Give these children a chance to live
WE voted for a change in government at the 14th General Election driven by a desire to build a better future for ourselves and the generations to come – our children.
Some children are especially vulnerable and left behind.
Children with spinal muscular atrophy (SMA) suffer a degenerative problem that affects the motor nerves, resulting in muscle wasting and weakness.
SMA is debilitating and chronic, and causes considerable long-term psychological, medical and financial burden on the child as well as his/her parents, siblings and extended family.
Recent local research shows that SMA occurs in at least one in 20,000 Malaysian live births, or one baby is born with SMA at least every fortnight.
About one in 50 people, or 640,000 Malaysians, are carriers of SMA. These carriers have no symptoms but when a husband and wife who are carriers have a baby, there is a real risk their child will be born with this genetic disease.
SMA is a rare disease with complex medical challenges requiring multi-disciplinary intervention. It requires extra resources to tackle, and not in the same way as the more common diseases.
With the fiscal challenges our country is facing and the expectations of a less popular Budget 2019, we believe not everyone’s needs will be satisfied. Compromises will have to be made.
We are appealing to the Finance and Health Ministers particularly, and the Pakatan Harapan government in general, that when making these compromises, please do not sacrifice the lives of children with SMA who are the most vulnerable. Revolutionary new medicines are available today to stop the progression of SMA.
However, these medicines are inaccessible to children with SMA in Malaysia. All the SMA babies born in 2017 and who stayed in Malaysia have died, according to data compiled by NGOs. Statistics for 2018 are expected to be similarly grim and tragic.
For those who are still surviving, if they are given the required medicines or orphan drugs (medicinal products intended for diagnosis, prevention or treatment of life-threatening or very serious diseases or disorders that are rare), we can dramatically improve their chance to live and thrive.

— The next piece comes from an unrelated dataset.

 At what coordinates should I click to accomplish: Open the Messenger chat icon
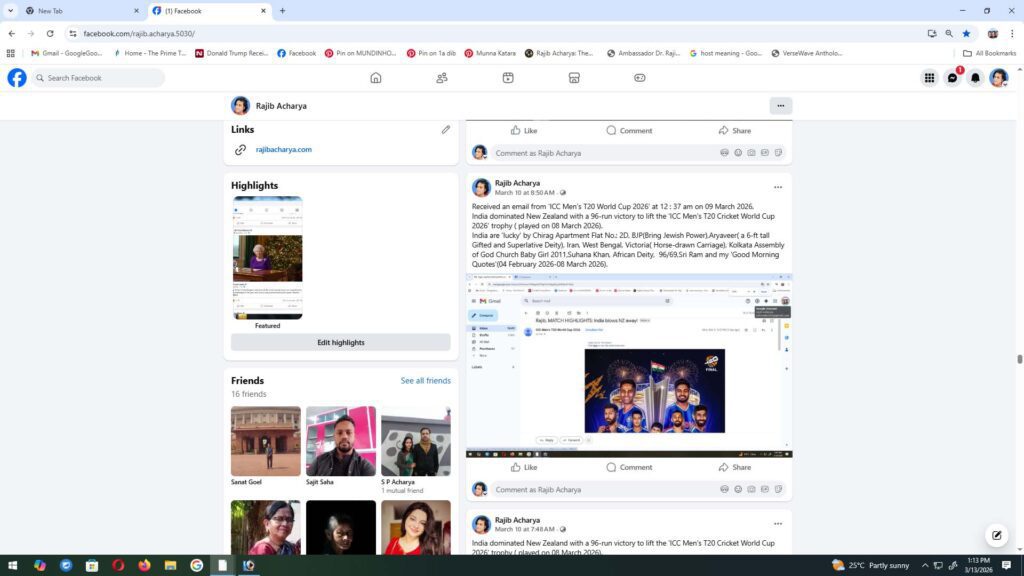(x=952, y=78)
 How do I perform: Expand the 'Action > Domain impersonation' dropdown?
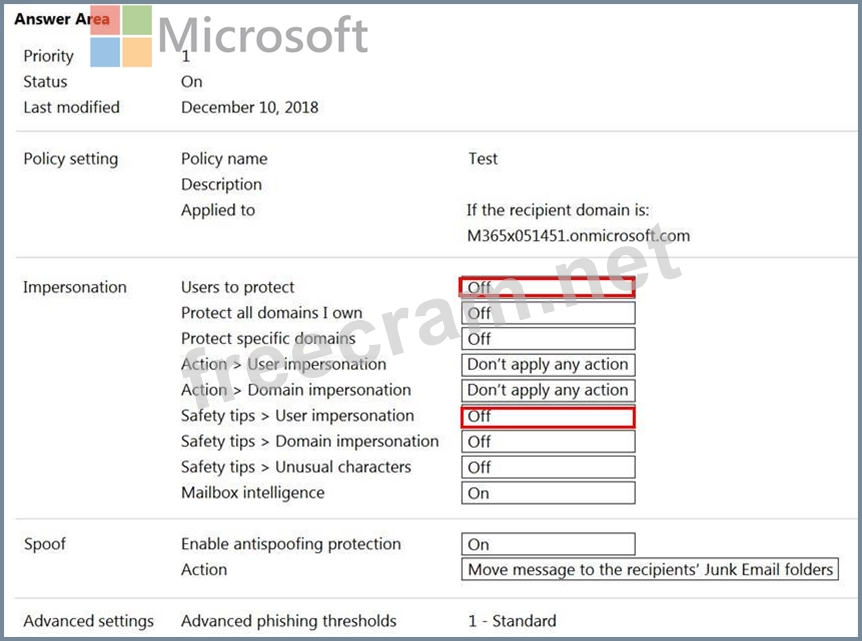(547, 390)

The government is urged to follow through on its promise prior to GE14 to increase the budget allocations and provide incentives to tackle rare diseases like SMA.
Also, under the Persons with Disabilities Act 2008, children with SMA deserve to enjoy health on an equal basis with persons without disabilities and the government has a duty and responsibility to observe this law.

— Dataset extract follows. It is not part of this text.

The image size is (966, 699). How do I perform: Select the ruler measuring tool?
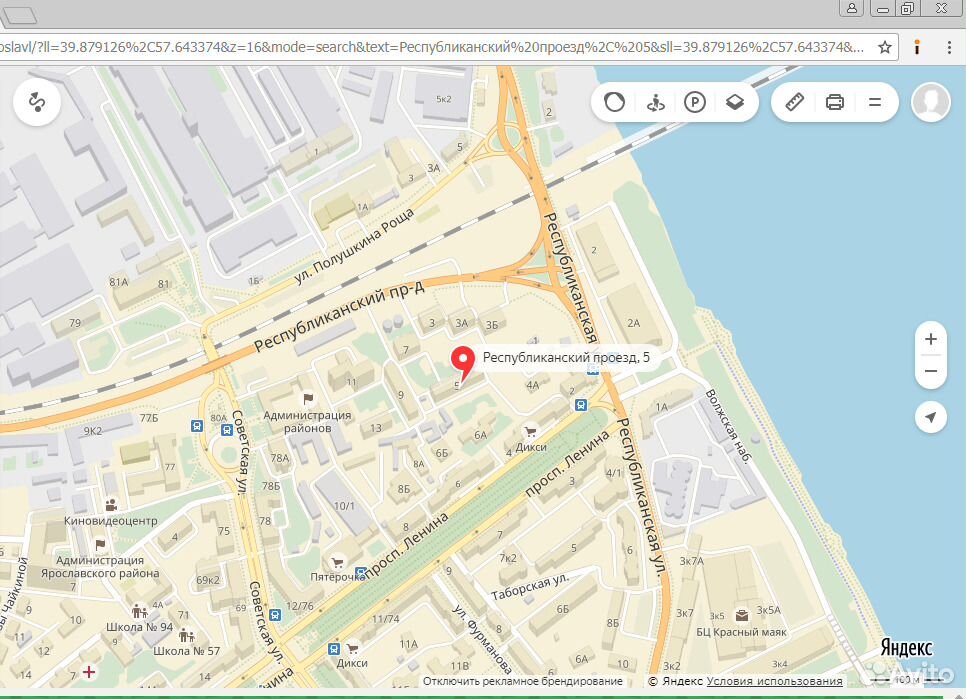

Access to health is a basic human right, and every child with SMA must be allowed to enjoy equal human rights and respect for their inherent dignity.
Thousands of individuals and companies (both big and small) have rallied to help raise the standards of care and support for children with SMA. Pharmaceutical companies with approved and experimental orphan drugs for SMA are also keen to help. Doctors in over 30 other countries (and counting) strive to get their patients treated with SMA orphan drugs.
With funding available, our neurologists and paediatricians should also rally to treat and make lives better for children with SMA and their families.
It is encouraging that Malaysia has a precedent to rescue children with orphan drugs even though such lifesaving drugs are typically expensive. There is every reason to add SMA to that precedent today.
With Budget 2019, the government can demonstrate equity by expanding treatment for rare diseases, and fairness and equality by funding SMA orphan drugs. This would pave the way for children with SMA to get lifesaving and life-changing medicines like Spinraza.
We also look forward to promising new SMA orphan drugs that are expected to be approved for use in the near future.
The government plays a crucial role in making hopes real for children with SMA. Hence, we urge the government to provide funds for the orphan drugs to treat SMA in Budget 2019.
Just because a disease affects a relatively small number of children, it does not make it irrelevant or less important. Children with SMA should not be left out and left behind.
Please do not give up on our small ones with SMA.